Der starke Franken hat das Wachstum des Basler Spezialchemiekonzerns Clariant im zweiten Quartal 2011 gebremst. Der Umsatz sank leicht um ein Prozent auf 1,87 Milliarden Franken. Der Reingewinn stieg dafür kräftig von 25 Millionen auf 40 Millionen Franken, wie Clariant bekannt gab.

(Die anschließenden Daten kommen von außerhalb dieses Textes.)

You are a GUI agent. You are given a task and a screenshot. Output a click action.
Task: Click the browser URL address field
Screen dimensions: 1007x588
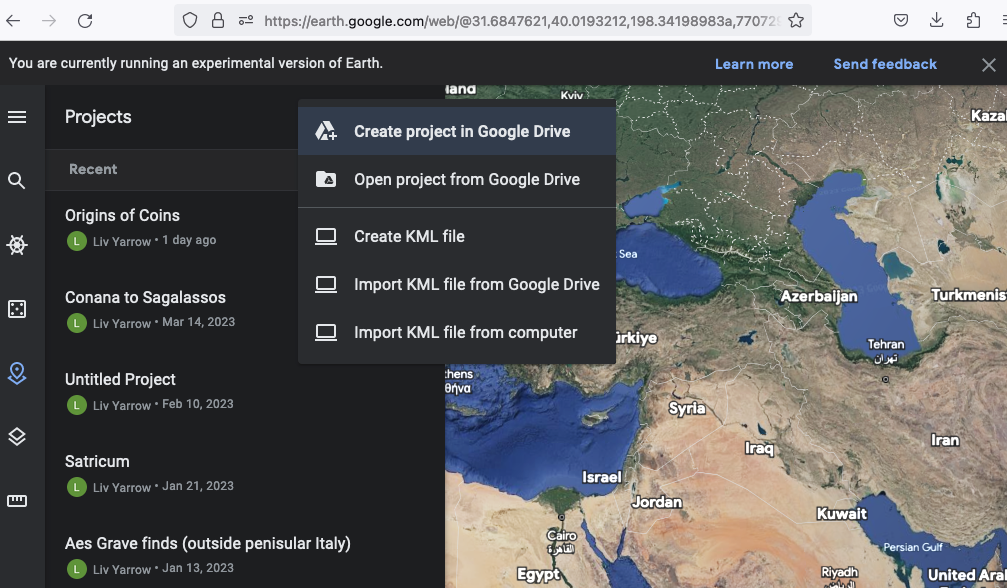pos(520,21)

Beim Gewinn profitierte Clariant vom Abschluss der Schrumpfkur im Vorjahr, die damals zu höheren Restrukturierungskosten geführt hatte. Der Betriebsgewinn (Ebit) vor Einmaleffekten sank im Vergleich zum Vorjahresquartal um 16 Prozent auf 178 Millionen Franken. Werden Einmaleffekte nicht berücksichtigt, erhöhte sich das Betriebsergebnis um 31 Prozent auf 163 Millionen Franken.

Besser sieht das Ergebnis in Landeswährungen aus: Bei dieser Betrachtung gelang Clariant eine Umsatzsteigerung von 14 Prozent und einen Ebit-Zuwachs von 54 Prozent. Clariant konnte die höheren Rohstoffkosten durch höhere Verkaufspreise teilweise auf die Kunden überwälzen. Der Ebit vor Einmaleffekten sank in Landeswährungen nur leicht um 1 Prozent.

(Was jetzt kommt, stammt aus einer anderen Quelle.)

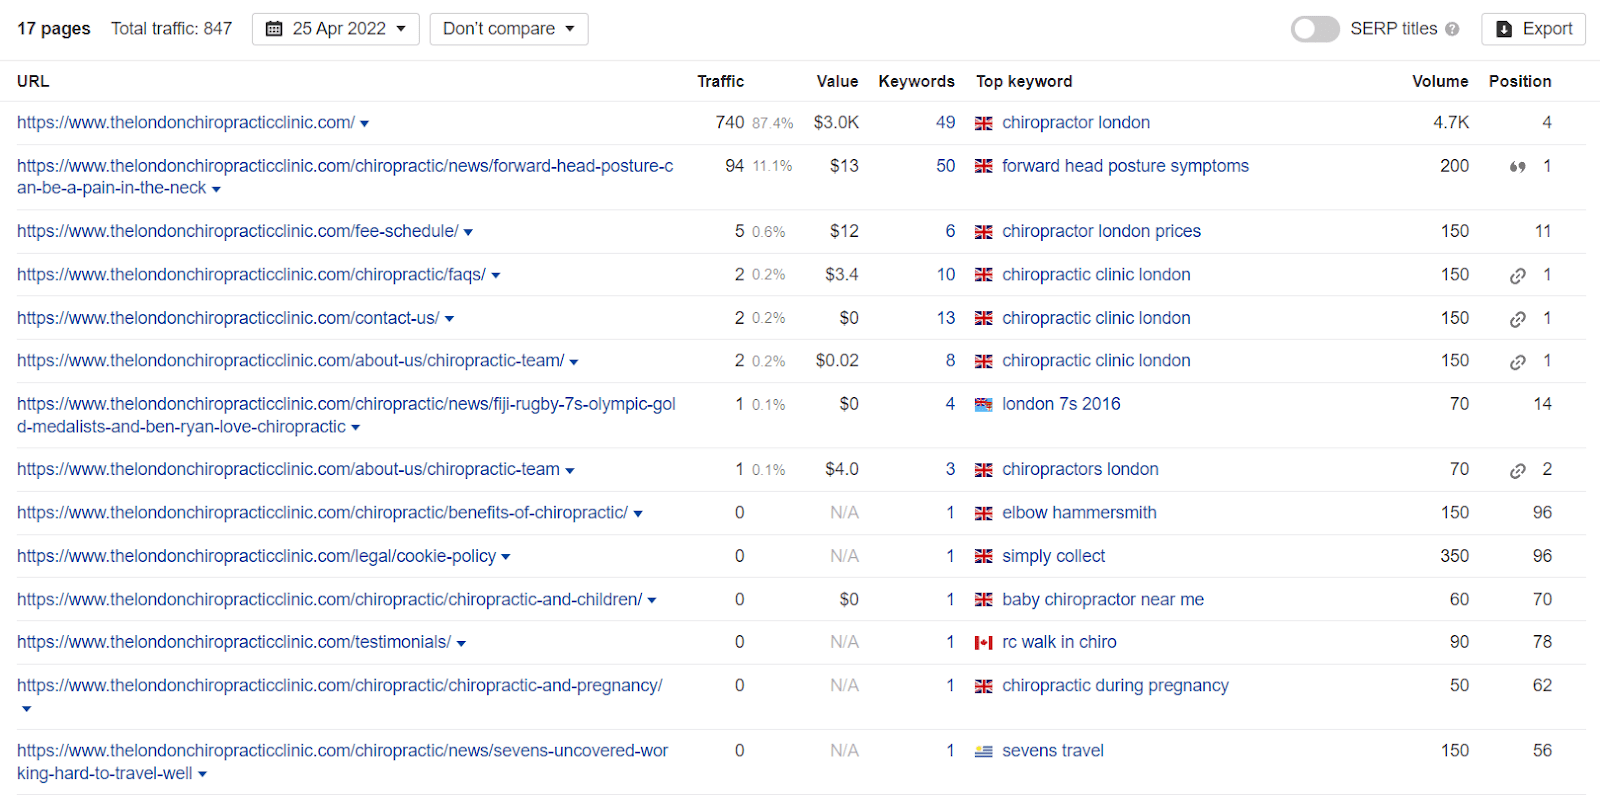Expand the homepage URL dropdown arrow
The width and height of the screenshot is (1600, 798).
364,124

Schwieriges Umfeld erwartet

Im diesjährigen Umsatz sind für die Monate Mai und Juni bereits die Zahlen der deutschen Südchemie enthalten, die Clariant Anfang 2011 für 2,5 Milliarden Franken übernommen hatte.

Für das zweite Halbjahr 2011 erwartet Clariant ein schwieriges, aber dennoch solides Geschäftsumfeld. Das Unternehmen rechnet mit weiterhin volatilen Wechselkursen und weiter steigenden Rohstoffpreisen.